Exercise description — Select every line of the material that contains the string "pixels" and copy each one out in full.

--- start Data for processing ---

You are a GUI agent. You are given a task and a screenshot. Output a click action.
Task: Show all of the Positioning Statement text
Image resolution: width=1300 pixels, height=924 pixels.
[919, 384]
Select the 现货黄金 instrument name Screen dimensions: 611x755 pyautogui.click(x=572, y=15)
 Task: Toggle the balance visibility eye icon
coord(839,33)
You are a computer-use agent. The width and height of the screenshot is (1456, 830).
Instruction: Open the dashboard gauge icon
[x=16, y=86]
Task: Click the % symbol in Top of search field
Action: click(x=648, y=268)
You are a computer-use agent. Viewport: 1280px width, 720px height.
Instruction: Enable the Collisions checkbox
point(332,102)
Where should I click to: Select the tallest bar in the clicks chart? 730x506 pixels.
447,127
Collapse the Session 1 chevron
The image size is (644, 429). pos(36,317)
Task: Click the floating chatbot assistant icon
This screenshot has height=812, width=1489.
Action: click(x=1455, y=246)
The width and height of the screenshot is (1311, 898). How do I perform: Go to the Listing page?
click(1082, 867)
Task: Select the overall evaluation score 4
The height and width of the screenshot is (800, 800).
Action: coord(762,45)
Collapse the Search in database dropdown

--- end Data for processing ---

Answer below —
Image resolution: width=1300 pixels, height=924 pixels.
Where should I click to: Select the tallest bar in the clicks chart? 730x506 pixels.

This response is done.